Been doing a lot of baking lately? When you have a little extra time on your hands, it’s fun to bake something slightly more exciting than a simple loaf of banana bread, but not as time-consuming as a five-layer cake. These vegan carrot cake protein doughnuts look and taste decadent, but they’re a cinch to put together.
Your house is going to smell soooo good. These babies are baked so they taste more like cupcakes than crispy fried doughnuts, but they taste amazing! You’ll bite into a supermoist cake-like consistency that is perfectly spiced, and topped with a creamy subtle maple cream frosting made with raw cashews instead of butter.
This recipe calls for more carrot than basic recipes, which offers more fibre, more sweetness, and adds to the soft texture. And with the addition of protein powder and the raw cashews in the frosting, these carrot cake doughnuts offer seven grams of protein.
No doughnut pan? Just bake these in a muffin tin instead — they’ll taste just as good! If you want to make these ahead of time, just bake the doughnuts and freeze them unfrosted.
- 1 tablespoon flaxmeal
3 tablespoons water
1 1/4 cups almond milk
1 teaspoon apple cider vinegar
1 cup white whole-wheat flour
1/2 cup vanilla plant-based protein powder (I used 2 scoops or 60 grams of Vanilla Plant Fusion Complete Protein)
1/2 teaspoon baking powder
1/2 teaspoon baking soda
1/2 teaspoon salt
1 teaspoon ground cinnamon
1/4 teaspoon ground ginger
1/8 teaspoon ground nutmeg
1/4 cup coconut sugar, powdered stevia, or organic sugar
1 tablespoon melted coconut oil
1 teaspoon vanilla
1 1/2 cups finely grated carrots
- 3/4 cup raw cashews, soaked overnight or in hot water for 40 minutes
3 tablespoons maple syrup
1 tablespoon almond milk
1 1/2 tablespoons melted coconut oil
1/2 teaspoon vanilla extract
12 walnuts or pecans, chopped (optional)
- Preheat the oven to 350°F. Lightly grease 12 wells from two doughnut pans.
- If you didn’t soak the raw cashews overnight, place them in a small bowl of hot water and set aside.
- Mix the flaxmeal and water together in a small bowl and set aside.
- Combine the almond milk and apple cider vinegar in a separate bowl and set aside to curdle.
- In a medium bowl, combine the dry ingredients.
- Add the flaxmeal and water mixture, almond milk and apple cider vinegar mixture, oil, and vanilla to the dry ingredients and stir to combine.
- Stir in the grated carrots.
- Carefully divide the batter between the 12 doughnut wells.

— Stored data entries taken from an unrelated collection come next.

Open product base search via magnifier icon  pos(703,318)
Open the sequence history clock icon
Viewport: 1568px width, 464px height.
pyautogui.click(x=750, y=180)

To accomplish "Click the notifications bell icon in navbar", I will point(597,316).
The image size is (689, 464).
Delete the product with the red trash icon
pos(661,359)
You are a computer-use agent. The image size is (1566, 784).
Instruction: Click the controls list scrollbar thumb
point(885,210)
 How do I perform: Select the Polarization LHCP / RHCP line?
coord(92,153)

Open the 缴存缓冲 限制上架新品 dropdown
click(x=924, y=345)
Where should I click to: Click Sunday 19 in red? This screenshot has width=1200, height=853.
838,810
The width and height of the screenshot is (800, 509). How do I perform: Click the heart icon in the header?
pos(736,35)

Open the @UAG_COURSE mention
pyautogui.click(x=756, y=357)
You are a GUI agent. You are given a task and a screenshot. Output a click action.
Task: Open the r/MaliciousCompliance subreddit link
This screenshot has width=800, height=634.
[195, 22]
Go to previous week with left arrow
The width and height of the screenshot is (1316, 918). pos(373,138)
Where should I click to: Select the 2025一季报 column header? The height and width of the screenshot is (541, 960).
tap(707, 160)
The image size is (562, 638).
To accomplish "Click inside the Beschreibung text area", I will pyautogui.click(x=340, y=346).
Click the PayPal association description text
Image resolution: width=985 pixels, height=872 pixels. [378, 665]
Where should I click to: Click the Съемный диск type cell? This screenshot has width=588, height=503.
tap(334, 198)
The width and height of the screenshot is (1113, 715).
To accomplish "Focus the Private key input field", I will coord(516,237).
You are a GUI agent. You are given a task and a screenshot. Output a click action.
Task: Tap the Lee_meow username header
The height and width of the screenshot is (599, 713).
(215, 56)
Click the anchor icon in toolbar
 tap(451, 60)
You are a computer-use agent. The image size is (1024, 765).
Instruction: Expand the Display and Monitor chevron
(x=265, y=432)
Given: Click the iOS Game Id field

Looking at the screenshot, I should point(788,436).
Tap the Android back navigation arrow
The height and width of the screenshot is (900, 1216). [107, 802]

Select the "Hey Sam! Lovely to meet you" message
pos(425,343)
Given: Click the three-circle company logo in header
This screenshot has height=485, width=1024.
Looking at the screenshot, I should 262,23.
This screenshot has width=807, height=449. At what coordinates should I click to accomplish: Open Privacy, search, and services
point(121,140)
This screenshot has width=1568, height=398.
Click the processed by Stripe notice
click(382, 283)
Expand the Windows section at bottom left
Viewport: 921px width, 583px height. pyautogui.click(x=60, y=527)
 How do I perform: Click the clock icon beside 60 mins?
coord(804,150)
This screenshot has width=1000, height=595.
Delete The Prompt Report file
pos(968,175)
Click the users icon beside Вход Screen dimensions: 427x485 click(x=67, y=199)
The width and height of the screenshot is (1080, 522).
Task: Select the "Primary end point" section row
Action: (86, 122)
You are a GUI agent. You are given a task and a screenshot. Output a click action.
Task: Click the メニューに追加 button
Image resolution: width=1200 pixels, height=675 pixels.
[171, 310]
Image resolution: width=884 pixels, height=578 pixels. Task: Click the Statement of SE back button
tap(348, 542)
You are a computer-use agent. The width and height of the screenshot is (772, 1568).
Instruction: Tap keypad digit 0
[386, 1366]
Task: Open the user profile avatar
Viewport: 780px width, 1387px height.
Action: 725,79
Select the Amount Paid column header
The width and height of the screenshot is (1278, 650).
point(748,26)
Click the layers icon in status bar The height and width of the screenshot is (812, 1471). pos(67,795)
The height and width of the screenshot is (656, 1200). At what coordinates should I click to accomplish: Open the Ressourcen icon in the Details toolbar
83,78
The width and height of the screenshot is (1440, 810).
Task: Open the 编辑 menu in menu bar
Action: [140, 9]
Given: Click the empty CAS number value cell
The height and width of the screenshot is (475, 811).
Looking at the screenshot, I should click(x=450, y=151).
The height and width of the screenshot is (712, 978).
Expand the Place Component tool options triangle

- Bake for 10 to 12 minutes, or until the doughnuts have puffed up and the tops are golden brown.
- Remove from the oven and after a few minutes, move the doughnuts to a cooling rack.
- While they’re cooling, drain the cashews. Add them to a small food processor with the maple syrup, almond milk, melted coconut oil, and vanilla extract and process several minutes until smooth and creamy, stopping to scrape down the sides of the bowl as needed.
- Once the doughnuts are completely cooled, frost, top with chopped walnuts, and enjoy! Store any uneaten doughnuts in the fridge.